Lampedusa, l'isola che accoglie

Gli sbarchi sono sempre più sporadici. Ma questo lembo di terra non cancella la memoria e, con essa, la propria identità di porto aperto.
09 Aprile 2019 | di

«Non so se ringraziare il cielo o maledire il fatto che siamo così lontani da non sentire le urla di chi sta in Libia». Si affaccia sul mare lo studio di Paola La Rosa, avvocato, attivista e membro del forum solidale di Lampedusa. Alle sue spalle, una fotografia di Giovanni Falcone e Paolo Borsellino.

Nelle sue parole, la lunga e a tratti dolorosa testimonianza di una vita trascorsa in una terra di frontiera. «Abbiamo vissuto momenti drammatici.  Ma anche straordinari: non bisogna dimenticare che su questo scoglio decine di migliaia di persone hanno trovato la salvezza. Qui, iniziavano una nuova vita. Ora, non accade quasi più».

L’assenza, su quest’isola spazzata dal vento che qui chiamano scoglio, sembra l’unica costante presenza. Gli sbarchi sono divenuti sempre più sporadici. Le orbite vuote dell’hot spot, circondato da fil di ferro masticato dalla ruggine, parlano di un’accoglienza che mai, anche in passato, ha rinunciato completamente alla sua tendenza securitaria.

Una tendenza che la recente politica dei porti chiusi ha esasperato. Secondo il sindaco, Salvatore Martello, si tratta di un’operazione esclusivamente mediatica: «Perché si continua a dire che i porti sono chiusi? A me non risulta. Il problema vero è un altro. Si vuole cancellare l’idea che nel Mediterraneo ci sia un’isola, italiana, in cui si è fatta accoglienza senza mai chiedere nulla in cambio. Ognuno di noi, in famiglia, ha un pescatore: come potremmo non soccorrere quando le nostre barche, molte volte, sono state a loro volta soccorse? Fino a quando non sarà cancellata la memoria o la stessa identità dei lampedusani, l’accoglienza non sarà in discussione. Il porto di Lampedusa è aperto».

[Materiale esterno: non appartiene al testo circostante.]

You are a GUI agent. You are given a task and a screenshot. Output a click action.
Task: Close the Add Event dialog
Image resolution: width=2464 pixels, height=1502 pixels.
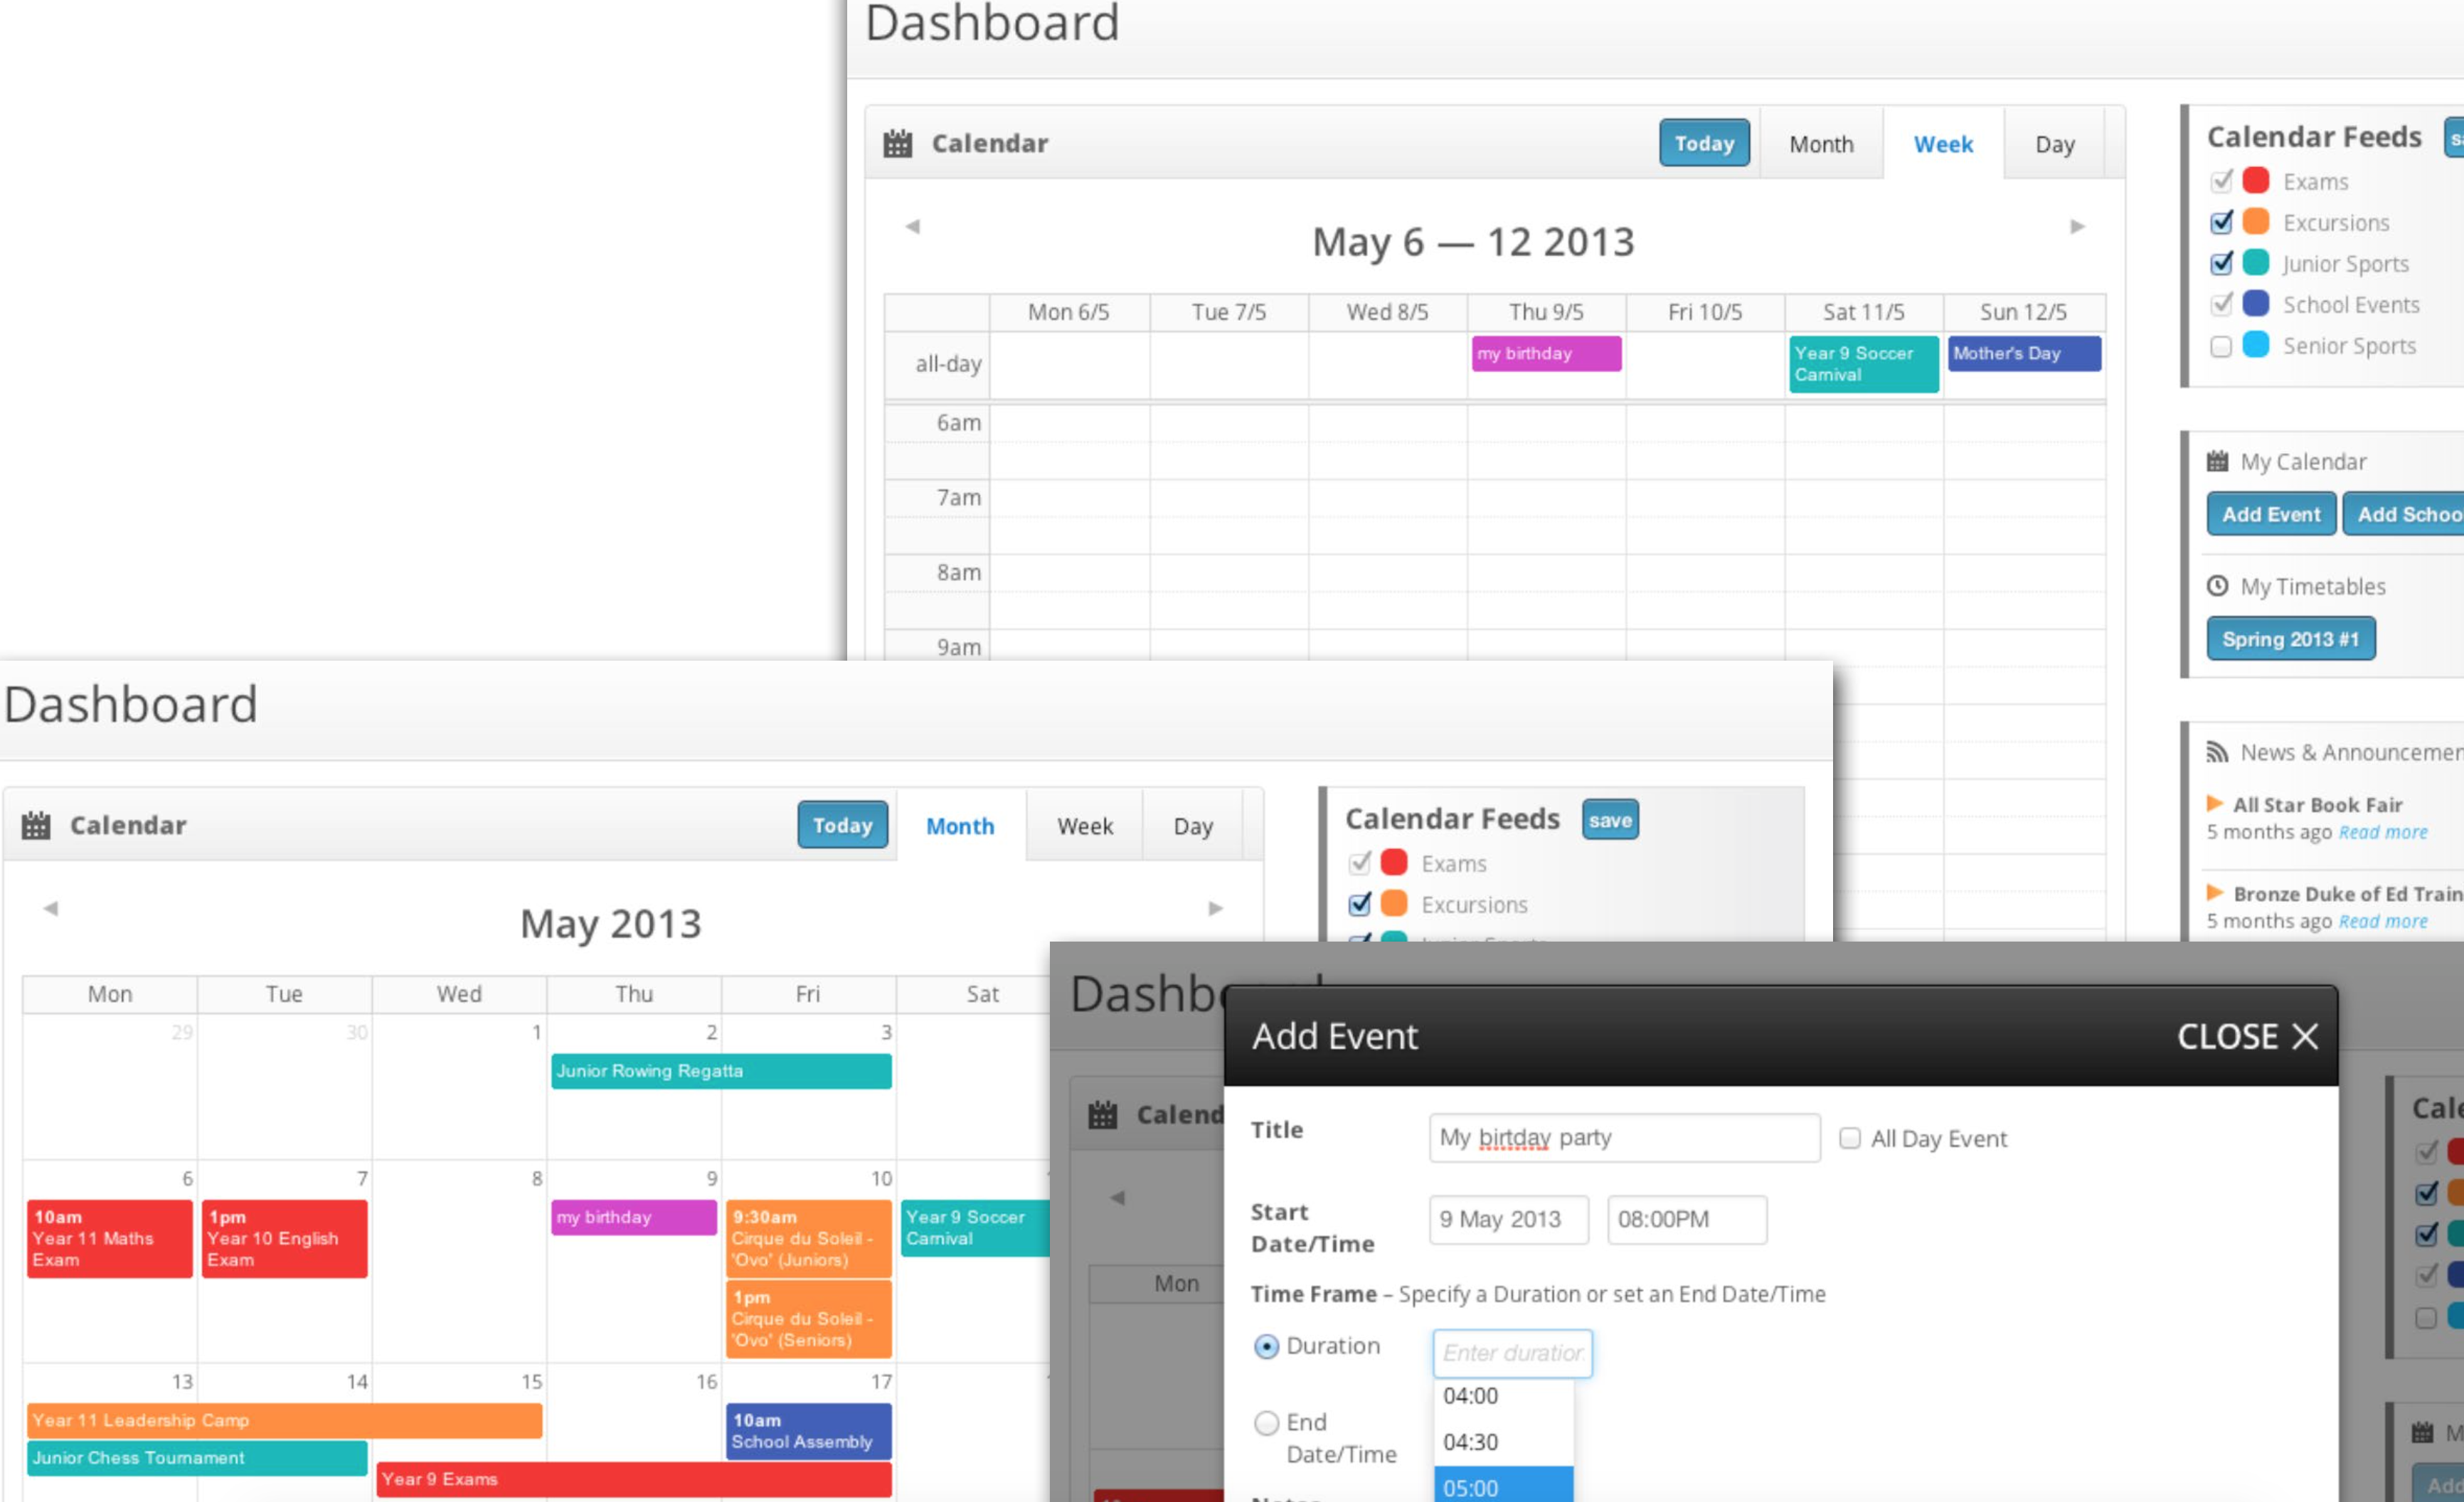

Alberto Mallardo sullo scoglio ci vive e lavora da quattro anni.  Laureato in antropologia, è field coordinator di «Mediterranean hope», il progetto creato dalla federazione delle Chiese evangeliche in Italia nel 2014 per provare a rispondere alle sfide poste dalle nuove migrazioni nel Mediterraneo.

Dal suo arrivo sull’isola il tentativo è stato quello di stabilire un osservatorio che fosse in grado di registrare l’evoluzione del fenomeno migratorio e rispondere contemporaneamente a situazioni di emergenza. «Negli ultimi quattro anni sono oltre 40 mila le persone arrivate sull’isola. Oggi però ci troviamo in una situazione diversa. L’accoglienza promossa dal governo italiano con l’operazione “Mare nostrum” ha lasciato il posto a una frontiera militarizzata il cui primo obiettivo è evitare che le persone attraversino il confine del Mediterraneo. Negli ultimi mesi abbiamo registrato una drastica riduzione degli arrivi: il mare è stato trasformato in un deserto, non è più possibile avere notizie certe circa la sorte delle persone che partono».

È nell’ambiguità delle parole che si gioca la partita. Il governo libico, riconosciuto dallo Stato italiano, non governa nemmeno se stesso. A gestire la Libia, e i campi di detenzione, sono le milizie. Le stesse che i giornali si ostinano a chiamare «guardia costiera libica».

Una delle sei persone recentemente sanzionate dall’ONU con l’accusa di traffico di esseri umani risulta infatti essere proprio Abd al Rahman al Milad, già capo della guardia costiera libica di Zawija, finanziata con denaro italiano ed europeo per un ammontare complessivo di 46,23 milioni di euro circa. Secondo le accuse contenute in un’indagine delle Nazioni unite, l’uomo che guidava le operazioni di soccorso risultava essere, anche, il terminale  di una rete di trafficanti.

Già nel febbraio 2018, alla vigilia del secondo anniversario della firma del Memorandum d’intesa sottoscritto tra Italia e Libia il 2 febbraio 2017, voluto per impedire le partenze di migranti e rifugiati verso l’Europa, Amnesty International ha chiesto l’immediato rilascio di migliaia di persone intrappolate nei centri di detenzione libici in condizioni disumane. Nel solo 2017 circa 20 mila persone sono state recuperate in mare dalle milizie della guardia costiera libica e riportate nei terribili centri di detenzione del Paese.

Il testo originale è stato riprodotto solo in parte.